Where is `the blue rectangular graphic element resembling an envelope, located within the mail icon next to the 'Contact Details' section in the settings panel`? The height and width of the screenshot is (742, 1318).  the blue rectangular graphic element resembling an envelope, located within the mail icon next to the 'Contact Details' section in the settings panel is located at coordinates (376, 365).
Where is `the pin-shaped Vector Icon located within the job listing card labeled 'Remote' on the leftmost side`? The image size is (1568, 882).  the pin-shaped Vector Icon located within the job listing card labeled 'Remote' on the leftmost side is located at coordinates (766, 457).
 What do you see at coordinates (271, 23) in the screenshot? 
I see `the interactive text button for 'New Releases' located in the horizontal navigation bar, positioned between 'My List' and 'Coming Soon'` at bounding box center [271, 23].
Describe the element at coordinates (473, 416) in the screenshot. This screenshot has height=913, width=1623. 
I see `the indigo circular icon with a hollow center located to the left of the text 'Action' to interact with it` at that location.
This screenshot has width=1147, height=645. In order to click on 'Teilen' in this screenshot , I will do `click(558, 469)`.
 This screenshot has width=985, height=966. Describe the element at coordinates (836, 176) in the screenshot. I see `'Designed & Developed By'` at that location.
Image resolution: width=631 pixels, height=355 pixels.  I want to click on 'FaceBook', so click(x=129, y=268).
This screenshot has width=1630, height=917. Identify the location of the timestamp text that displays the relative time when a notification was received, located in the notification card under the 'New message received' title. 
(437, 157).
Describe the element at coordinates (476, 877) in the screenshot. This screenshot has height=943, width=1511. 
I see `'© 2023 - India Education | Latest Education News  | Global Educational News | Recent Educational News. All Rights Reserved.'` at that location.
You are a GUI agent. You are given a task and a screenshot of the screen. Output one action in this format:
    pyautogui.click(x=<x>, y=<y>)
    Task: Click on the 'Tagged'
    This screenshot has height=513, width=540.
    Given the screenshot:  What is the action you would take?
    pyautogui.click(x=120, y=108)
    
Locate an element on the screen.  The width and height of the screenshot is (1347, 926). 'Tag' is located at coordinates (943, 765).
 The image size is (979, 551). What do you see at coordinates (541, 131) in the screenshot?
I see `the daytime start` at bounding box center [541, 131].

■ **Objective**: Rewrite the records starting with the line that contains "This screenshot has width=1630, height=917." and going on through the line that contains "(437, 157).", with "notification card" changed to "alert panel" and everything else left the same.

■ **Result of this exercise**:
This screenshot has width=1630, height=917. Identify the location of the timestamp text that displays the relative time when a notification was received, located in the alert panel under the 'New message received' title. 
(437, 157).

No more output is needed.